Ughamadu further stated: “The key point with the repayment plan was that the arrears would be repaid from incremental production over a five-year period so that base production would be preserved.
“This arrangement was translated into a repayment agreement which was further endorsed by the state governors at National Economic Council and approved by Federal Executive Council.
“To date, NNPC has kept to the terms of the repayment agreement. The FAAC meeting is regularly briefed on the repayment status and will receive a briefing update at the next scheduled FAAC engagement.”
FAAC meets every month to share federally collected revenue to the three tiers of government in Nigeria under a revenue sharing formula.
The corporation also stated that it increased the supply of gas to the country’s power sector between January 2017 and January 2018 by 89 per cent.
Ughamadu, in a different statement, said the information was contained in the corporation’s monthly financial and operations report for January 2018.
According to him, gas-to-power supply as of January 2018 stood at 731 million metric standard cubic feet per day (mmscf/d) as against 387mmscf/d in January 2017, representing an 88.89 per cent increase.
“An average of 731mmscf/d of gas was sent to over 20 domestic thermal power plants in the month of January 2018, generating thermal power output of 3,076 megawatts (MW) to the national grid, representing 76.7 per cent of the total national power generation,” the statement said.

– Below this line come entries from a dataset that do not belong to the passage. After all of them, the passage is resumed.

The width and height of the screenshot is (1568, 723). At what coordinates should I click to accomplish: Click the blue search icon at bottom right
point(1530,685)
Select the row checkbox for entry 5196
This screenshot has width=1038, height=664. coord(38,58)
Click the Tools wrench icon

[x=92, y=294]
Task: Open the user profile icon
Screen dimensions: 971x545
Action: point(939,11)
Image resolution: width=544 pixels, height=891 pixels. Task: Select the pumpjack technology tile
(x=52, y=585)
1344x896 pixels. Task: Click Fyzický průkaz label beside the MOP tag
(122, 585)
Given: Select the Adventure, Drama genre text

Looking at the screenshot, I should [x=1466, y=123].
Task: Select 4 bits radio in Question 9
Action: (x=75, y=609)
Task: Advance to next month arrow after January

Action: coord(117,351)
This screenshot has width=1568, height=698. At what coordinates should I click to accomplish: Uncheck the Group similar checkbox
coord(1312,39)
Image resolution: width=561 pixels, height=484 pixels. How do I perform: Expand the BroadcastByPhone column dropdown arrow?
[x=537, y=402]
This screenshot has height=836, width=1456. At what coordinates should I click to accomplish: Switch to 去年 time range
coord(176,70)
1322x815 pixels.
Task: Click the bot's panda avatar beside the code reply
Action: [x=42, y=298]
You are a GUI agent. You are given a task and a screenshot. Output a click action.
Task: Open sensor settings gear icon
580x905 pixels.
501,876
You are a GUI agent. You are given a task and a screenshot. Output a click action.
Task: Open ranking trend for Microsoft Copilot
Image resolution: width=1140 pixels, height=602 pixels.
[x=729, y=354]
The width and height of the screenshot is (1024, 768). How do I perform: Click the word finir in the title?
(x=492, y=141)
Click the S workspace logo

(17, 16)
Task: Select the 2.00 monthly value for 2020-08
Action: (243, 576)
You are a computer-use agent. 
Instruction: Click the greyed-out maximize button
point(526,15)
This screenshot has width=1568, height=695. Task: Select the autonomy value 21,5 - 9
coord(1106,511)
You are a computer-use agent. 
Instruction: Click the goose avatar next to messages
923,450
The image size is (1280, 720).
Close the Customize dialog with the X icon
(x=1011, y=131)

The report, Ughamadu said, indicated that an additional 365mmscf/d of gas was supplied to the industrial sector to power over 50 companies in the period.
He said total gas production for the month stood at 8,169mmscf/d, of which 14 per cent was supplied to the domestic market, 43 per cent for export, 31% per cent re-injected, and the balance flared.
Ughamadu equally disclosed that total crude processed by the corporation’s two refineries in Kaduna and Port Harcourt for the month of January 2018 was 204,877 metric tonnes.
He said production by the two refineries during the period translated to a combined yield efficiency of 89.97 per cent as against 88.99 per cent in December 2017.
The report said 1,463.66 million litres of petrol and 33.79 million litres of kerosene were supplied in the country through the Direct Supply Direct Purchase (DSDP) arrangement, adding that the corporation’s supply of petrol in the country during the period was far above the normal daily supply of 35 million litres per day to ensure product availability nationwide.
By implication, NNPC supplied an average of 47.2 million litres of petrol daily in January 2018.
The report further reiterated that NNPC was inching closer to choosing financiers for its refineries with a view to achieving 90 per cent capacity utilisation per stream daily before the end of 2019.
It, however, said continuing vandalism of its crude oil pipelines was among its biggest challenges in January 2018, noting that the malaise was putting it in a disadvantaged position.
One hundred and ninety-four pipeline points, it stated, were vandalised in January, with the Port Harcourt to Aba, Aba to Enugu pipeline segment accounting for 187 points or 86.57 per cent of the affected pipelines.